Task goal: Below are lines of data; restate word for word those running from the line containing "At what coordinates should I click to accomplish: Click into" to the line containing "You are a computer-use agent. 1328x621", inclusive, and no others.

Items from a dataset
::::

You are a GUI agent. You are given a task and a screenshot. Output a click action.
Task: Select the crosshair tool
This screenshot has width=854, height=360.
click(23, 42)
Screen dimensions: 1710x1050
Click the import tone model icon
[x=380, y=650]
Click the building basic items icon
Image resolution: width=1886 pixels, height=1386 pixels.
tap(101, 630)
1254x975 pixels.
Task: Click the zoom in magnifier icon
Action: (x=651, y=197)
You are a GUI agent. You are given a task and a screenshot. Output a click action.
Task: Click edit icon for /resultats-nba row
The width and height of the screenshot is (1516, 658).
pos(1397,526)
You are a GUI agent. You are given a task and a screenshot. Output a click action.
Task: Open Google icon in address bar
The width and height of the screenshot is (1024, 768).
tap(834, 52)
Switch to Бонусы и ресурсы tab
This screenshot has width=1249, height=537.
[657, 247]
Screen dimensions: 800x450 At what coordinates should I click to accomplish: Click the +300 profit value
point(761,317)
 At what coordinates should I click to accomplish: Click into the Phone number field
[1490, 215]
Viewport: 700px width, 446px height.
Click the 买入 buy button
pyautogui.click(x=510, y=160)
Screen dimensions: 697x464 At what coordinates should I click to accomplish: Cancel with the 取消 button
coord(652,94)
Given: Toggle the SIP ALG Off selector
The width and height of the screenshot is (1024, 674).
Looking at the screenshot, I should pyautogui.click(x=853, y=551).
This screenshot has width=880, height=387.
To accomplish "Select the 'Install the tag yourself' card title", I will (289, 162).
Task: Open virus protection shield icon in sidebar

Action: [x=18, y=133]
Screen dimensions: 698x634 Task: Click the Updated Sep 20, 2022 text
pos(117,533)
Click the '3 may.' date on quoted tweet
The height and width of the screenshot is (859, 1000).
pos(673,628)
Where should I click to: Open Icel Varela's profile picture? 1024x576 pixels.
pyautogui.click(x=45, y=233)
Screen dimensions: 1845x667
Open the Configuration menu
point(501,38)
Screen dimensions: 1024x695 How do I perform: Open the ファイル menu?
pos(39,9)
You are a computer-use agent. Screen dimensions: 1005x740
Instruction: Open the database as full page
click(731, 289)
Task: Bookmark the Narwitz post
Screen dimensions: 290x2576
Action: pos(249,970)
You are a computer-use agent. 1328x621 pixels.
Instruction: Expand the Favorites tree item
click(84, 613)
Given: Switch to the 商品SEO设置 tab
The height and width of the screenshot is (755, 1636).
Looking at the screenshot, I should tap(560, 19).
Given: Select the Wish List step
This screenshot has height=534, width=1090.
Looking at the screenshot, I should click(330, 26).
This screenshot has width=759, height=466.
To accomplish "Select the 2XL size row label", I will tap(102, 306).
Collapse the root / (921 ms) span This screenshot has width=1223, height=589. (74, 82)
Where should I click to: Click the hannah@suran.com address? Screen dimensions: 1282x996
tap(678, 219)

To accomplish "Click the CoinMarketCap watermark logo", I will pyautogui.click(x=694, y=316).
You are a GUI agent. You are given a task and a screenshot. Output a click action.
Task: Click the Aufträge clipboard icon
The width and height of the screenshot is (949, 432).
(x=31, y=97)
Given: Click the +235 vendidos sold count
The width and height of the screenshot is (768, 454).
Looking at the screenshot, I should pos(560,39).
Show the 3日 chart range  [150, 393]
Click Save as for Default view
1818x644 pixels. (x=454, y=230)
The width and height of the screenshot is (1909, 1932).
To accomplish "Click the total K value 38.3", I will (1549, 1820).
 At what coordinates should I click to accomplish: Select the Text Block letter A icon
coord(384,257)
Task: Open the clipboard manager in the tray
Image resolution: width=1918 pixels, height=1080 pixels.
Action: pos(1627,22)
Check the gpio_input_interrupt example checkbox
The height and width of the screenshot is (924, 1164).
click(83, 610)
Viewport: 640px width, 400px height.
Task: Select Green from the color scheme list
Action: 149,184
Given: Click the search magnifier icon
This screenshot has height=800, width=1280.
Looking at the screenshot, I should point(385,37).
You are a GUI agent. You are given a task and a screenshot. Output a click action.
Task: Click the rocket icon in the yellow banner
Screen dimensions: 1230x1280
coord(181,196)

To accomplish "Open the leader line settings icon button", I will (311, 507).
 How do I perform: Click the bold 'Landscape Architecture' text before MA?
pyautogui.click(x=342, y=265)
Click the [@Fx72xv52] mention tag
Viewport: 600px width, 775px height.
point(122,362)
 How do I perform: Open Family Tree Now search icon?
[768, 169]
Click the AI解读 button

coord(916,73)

::::

Solution to this task:
 At what coordinates should I click to accomplish: Click into the Phone number field
[1490, 215]
Viewport: 700px width, 446px height.
Click the 买入 buy button
pyautogui.click(x=510, y=160)
Screen dimensions: 697x464 At what coordinates should I click to accomplish: Cancel with the 取消 button
coord(652,94)
Given: Toggle the SIP ALG Off selector
The width and height of the screenshot is (1024, 674).
Looking at the screenshot, I should pyautogui.click(x=853, y=551).
This screenshot has width=880, height=387.
To accomplish "Select the 'Install the tag yourself' card title", I will (289, 162).
Task: Open virus protection shield icon in sidebar

Action: [x=18, y=133]
Screen dimensions: 698x634 Task: Click the Updated Sep 20, 2022 text
pos(117,533)
Click the '3 may.' date on quoted tweet
The height and width of the screenshot is (859, 1000).
pos(673,628)
Where should I click to: Open Icel Varela's profile picture? 1024x576 pixels.
pyautogui.click(x=45, y=233)
Screen dimensions: 1845x667
Open the Configuration menu
point(501,38)
Screen dimensions: 1024x695 How do I perform: Open the ファイル menu?
pos(39,9)
You are a computer-use agent. Screen dimensions: 1005x740
Instruction: Open the database as full page
click(731, 289)
Task: Bookmark the Narwitz post
Screen dimensions: 290x2576
Action: pos(249,970)
You are a computer-use agent. 1328x621 pixels.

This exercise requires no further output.